▸ **What to produce**:
Of the lines below, write out exactly those from the line with "Instruction: Open the" through the line with "Given: Click the Storage", both included, and skip the rest.

┄┄┄┄┄┄┄┄┄┄┄┄┄┄┄┄┄┄┄┄

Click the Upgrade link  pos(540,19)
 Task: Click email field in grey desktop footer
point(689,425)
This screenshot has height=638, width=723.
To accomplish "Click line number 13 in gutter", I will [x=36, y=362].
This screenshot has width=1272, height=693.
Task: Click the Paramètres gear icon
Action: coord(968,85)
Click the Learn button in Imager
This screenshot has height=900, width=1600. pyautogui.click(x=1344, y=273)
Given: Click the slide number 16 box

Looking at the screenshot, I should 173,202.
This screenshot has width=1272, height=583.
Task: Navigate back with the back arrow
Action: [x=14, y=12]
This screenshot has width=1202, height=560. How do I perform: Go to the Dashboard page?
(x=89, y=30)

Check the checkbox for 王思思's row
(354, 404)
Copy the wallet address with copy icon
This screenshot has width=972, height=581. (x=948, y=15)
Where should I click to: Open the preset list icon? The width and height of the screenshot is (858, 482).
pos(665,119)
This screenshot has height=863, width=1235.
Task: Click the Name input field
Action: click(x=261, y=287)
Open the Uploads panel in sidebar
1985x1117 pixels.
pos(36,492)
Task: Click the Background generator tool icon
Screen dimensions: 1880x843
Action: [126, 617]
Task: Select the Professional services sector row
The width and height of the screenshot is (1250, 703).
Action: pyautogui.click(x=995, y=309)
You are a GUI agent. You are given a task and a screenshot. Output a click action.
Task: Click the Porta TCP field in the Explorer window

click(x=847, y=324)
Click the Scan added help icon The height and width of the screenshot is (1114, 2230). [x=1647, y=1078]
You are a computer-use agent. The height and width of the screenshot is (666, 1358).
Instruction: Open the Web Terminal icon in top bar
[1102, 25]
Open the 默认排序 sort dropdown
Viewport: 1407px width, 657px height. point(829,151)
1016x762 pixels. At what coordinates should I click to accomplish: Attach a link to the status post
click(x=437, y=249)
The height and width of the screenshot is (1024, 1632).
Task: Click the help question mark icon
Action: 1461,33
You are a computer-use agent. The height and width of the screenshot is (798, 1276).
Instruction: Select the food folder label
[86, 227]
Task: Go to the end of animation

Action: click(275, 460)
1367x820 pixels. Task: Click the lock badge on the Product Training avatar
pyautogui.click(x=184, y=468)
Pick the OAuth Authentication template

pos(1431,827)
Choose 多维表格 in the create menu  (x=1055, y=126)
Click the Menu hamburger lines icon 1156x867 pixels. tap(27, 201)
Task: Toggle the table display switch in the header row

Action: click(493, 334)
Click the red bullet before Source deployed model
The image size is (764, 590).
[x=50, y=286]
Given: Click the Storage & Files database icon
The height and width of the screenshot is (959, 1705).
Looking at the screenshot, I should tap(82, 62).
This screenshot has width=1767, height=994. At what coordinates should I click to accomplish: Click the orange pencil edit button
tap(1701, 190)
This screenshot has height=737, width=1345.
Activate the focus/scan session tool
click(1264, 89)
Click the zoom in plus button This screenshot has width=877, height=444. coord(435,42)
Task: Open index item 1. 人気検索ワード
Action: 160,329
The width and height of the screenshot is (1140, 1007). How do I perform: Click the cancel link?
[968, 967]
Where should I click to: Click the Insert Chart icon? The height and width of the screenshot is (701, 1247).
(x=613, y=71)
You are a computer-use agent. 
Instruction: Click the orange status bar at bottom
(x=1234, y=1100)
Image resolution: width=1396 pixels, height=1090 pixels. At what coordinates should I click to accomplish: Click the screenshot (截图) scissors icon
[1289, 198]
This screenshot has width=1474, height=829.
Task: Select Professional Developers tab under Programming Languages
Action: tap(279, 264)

┄┄┄┄┄┄┄┄┄┄┄┄┄┄┄┄┄┄┄┄

▸ **Exercise output**:
Instruction: Open the Web Terminal icon in top bar
[1102, 25]
Open the 默认排序 sort dropdown
Viewport: 1407px width, 657px height. point(829,151)
1016x762 pixels. At what coordinates should I click to accomplish: Attach a link to the status post
click(x=437, y=249)
The height and width of the screenshot is (1024, 1632).
Task: Click the help question mark icon
Action: 1461,33
You are a computer-use agent. The height and width of the screenshot is (798, 1276).
Instruction: Select the food folder label
[86, 227]
Task: Go to the end of animation

Action: click(275, 460)
1367x820 pixels. Task: Click the lock badge on the Product Training avatar
pyautogui.click(x=184, y=468)
Pick the OAuth Authentication template

pos(1431,827)
Choose 多维表格 in the create menu  (x=1055, y=126)
Click the Menu hamburger lines icon 1156x867 pixels. tap(27, 201)
Task: Toggle the table display switch in the header row

Action: click(493, 334)
Click the red bullet before Source deployed model
The image size is (764, 590).
[x=50, y=286]
Given: Click the Storage & Files database icon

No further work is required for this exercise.